This screening of American Creed is a collaborative effort between the Jefferson City Human Relations Commission and the Missouri Writing Project. The goal of the Missouri Writing Project, a charter of the National Writing Project, is to improve the teaching and writing in the nation's schools. Please join us on April 10th to learn more and hear from leadership from both organizations. To learn more about the National Writing Project's role in American Creed, visit here. Please RSVP below.
ABOUT THE FILM
The idea for American Creed grew out of conversations between two Stanford University professors: political scientist and former Secretary of State Condoleezza Rice, and David M. Kennedy, who became a historian in large part to determine whether the United States has a “national character” — what defines it and how it changes over time.
For years, Drs. Rice and Kennedy have been deeply engaged in their own series of discussions about how to answer a number of urgent questions that are central to our success as a democracy:
Who are the “we” in “We the People of the United States…”?
What does being a “citizen” mean? What does productive, imaginative and engaged citizenship look like at this time in our history?
How do economic booms and busts shape ideas and disconnect from ideals?

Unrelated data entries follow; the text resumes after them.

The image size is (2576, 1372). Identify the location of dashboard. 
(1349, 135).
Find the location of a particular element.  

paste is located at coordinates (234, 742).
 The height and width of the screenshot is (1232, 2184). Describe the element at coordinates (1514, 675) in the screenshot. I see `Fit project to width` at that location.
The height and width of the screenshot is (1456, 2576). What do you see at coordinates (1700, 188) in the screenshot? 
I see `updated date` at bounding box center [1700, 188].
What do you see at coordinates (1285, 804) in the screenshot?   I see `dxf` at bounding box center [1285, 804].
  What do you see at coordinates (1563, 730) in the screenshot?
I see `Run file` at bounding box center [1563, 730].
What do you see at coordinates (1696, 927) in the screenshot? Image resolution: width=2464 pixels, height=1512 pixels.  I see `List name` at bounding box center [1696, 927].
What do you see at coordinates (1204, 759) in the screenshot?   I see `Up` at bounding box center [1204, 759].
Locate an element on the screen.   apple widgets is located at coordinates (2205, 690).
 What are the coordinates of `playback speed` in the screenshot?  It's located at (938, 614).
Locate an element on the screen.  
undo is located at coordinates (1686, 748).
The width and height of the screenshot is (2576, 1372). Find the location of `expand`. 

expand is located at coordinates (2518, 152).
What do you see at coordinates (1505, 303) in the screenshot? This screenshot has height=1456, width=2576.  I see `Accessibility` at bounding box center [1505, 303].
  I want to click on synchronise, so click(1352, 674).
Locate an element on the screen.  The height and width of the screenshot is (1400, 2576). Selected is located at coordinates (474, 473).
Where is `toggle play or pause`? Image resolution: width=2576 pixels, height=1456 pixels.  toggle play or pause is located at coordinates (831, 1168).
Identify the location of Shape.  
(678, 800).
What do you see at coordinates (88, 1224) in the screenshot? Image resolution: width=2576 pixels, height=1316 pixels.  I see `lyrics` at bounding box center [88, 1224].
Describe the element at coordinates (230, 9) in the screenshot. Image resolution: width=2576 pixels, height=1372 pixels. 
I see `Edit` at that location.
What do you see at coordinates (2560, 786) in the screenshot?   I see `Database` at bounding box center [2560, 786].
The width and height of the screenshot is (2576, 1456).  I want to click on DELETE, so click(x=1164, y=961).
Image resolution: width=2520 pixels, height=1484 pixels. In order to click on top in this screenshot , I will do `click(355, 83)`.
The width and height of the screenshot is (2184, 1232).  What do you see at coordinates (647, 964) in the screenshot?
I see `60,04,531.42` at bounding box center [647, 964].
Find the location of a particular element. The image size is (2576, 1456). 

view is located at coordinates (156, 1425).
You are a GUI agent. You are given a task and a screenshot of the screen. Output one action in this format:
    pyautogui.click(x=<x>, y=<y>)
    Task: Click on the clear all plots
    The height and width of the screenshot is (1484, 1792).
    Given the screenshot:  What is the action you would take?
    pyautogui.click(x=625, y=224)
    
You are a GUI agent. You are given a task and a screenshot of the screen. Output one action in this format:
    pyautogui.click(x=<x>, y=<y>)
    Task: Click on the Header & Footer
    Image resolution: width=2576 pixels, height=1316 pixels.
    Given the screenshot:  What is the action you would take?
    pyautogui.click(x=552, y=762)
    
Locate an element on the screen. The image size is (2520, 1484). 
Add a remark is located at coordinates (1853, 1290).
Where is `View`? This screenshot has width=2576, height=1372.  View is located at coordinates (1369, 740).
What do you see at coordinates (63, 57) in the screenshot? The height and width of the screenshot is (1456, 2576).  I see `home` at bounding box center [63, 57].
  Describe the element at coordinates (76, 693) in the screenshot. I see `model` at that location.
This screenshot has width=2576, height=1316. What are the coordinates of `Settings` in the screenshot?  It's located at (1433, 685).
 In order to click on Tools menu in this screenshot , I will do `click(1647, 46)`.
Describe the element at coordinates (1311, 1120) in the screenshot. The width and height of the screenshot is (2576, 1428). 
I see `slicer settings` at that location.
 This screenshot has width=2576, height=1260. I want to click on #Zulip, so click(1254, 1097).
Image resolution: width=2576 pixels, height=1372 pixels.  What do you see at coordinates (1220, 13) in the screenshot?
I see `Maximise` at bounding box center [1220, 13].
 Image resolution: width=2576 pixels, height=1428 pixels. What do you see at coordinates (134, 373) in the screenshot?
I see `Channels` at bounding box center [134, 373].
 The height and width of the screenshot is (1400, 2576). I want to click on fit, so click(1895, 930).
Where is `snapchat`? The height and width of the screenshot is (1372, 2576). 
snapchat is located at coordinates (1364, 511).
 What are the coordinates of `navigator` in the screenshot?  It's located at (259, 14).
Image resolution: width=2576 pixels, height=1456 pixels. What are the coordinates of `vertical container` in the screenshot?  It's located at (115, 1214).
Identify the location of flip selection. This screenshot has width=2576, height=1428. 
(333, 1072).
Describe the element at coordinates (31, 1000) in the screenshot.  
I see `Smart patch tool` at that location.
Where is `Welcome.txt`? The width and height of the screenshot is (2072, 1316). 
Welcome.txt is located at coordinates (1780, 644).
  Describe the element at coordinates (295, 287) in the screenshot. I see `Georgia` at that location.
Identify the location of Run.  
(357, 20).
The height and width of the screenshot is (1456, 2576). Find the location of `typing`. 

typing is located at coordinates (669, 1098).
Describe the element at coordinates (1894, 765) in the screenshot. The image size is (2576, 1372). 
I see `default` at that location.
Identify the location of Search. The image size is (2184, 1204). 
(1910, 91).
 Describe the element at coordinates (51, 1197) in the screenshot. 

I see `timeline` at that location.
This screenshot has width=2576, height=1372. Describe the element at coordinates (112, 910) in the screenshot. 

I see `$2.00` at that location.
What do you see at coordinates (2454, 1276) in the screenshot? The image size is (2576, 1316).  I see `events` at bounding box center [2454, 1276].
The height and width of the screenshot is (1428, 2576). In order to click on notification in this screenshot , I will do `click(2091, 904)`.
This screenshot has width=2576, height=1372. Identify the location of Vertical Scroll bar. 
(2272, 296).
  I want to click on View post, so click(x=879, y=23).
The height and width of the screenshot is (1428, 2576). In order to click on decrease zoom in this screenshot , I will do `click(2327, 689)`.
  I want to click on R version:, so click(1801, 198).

What happens to the idea of a shared American creed when social mobility declines along with trust in American institutions?
Where are we headed as citizens, and as a nation?
These questions embrace several major issues at the forefront of American political debate: how to provide access to education and economic opportunity; how to unify the diverse cultural populations in America; and, most importantly, how to define America’s national identity. Our film takes stock of the health of what Condoleezza Rice calls “America’s aspirational narrative — the striving to do and be better that has always drawn people to this country;" what David M. Kennedy calls “the pull of America.”
We hope that the stories in American Creed — which speak to our dilemmas, yet offer hope that our shared ideals can prove more powerful than our differences — will engage viewers in a bold conversation about what it will take to uphold American democracy.